Integral calculus is a branch of calculus that deals with the concept of integrals and accumulation of quantities. In this exercise, it's utilized to find the area of a region enclosed by curves. Integrals help us determine quantities like areas under a curve, total growth over time, and much more.
An integral can be understood as a mathematical tool that allows us to accumulate infinite small quantities to find a whole. When we integrate a function, we essentially compute the area under that function's graph over a given interval.

• Definite integrals are employed when computing areas, as they provide a specific numeric value.
• Indefinite integrals, on the other hand, represent a family of functions.

In the context of this problem, we're finding the area between curves. This requires calculating definite integrals since we need a precise result representing the area enclosed by the specified boundaries.

The intersection of curves refers to the points where two or more graphs meet. Determining these points is crucial in problems like this, as they establish the boundaries of the regions under consideration.
To find intersections, we set the equations of two curves equal because at intersection points, the y-values (and x-values) must be the same for both functions. Solving these equations gives the x-coordinates of these intersections:

• For example, setting the line and the cubic function equal: \[x + 6 = x^3\] simplifies to \[x^3 - x - 6 = 0\].
• Additionally, solving \[x + 6 = -\frac{x}{2}\], which simplifies to \[x = -4\], gives another intersection point.

These intersection points serve as limits for our integrals and assist in visualizing the bounded region.

Definite integrals are used to calculate areas, lengths, and other quantities. They are definite because they result in a numerical value determined by the bounds of integration, usually the intersection points of curves.
To find the area between two functions, the definite integral is taken of the difference of the two functions over an interval. The upper curve’s function minus the lower curve’s function gives the height of the small slices of area we sum:

• For example, for one section of a region, you might calculate: \[\int_{a}^{b} (f(x) - g(x)) \, dx\]where \(a\) and \(b\) are the x-coordinates of our intersection points.

This integral gives the total area between the curves from \(x = a\) to \(x = b\). This approach is repeated for each identified region, and the results are summed to find the total area.

In finding the area between curves, the goal is to determine the space that graphs enclose on a plane. This space is found between two known curves, over a specific range of x-values.
Calculating this area requires setting up integrals that account for each curve's relative position.

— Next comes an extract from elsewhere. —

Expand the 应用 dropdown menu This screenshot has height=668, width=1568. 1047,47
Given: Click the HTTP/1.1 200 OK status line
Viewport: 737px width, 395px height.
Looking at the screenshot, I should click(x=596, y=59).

• An approach involves identifying which function serves as the "upper" and which serves as the "lower" curve in the integration interval.
• Next, take the difference of these curves to find the height at any point along the x-axis.

Once these integrals are set, evaluating them provides the area of distinct regions. Adding these individual results yields the complete area enclosed by the given curves. The exercise here divides areas where different curves take turns as upper or lower bounds to ensure comprehensive coverage.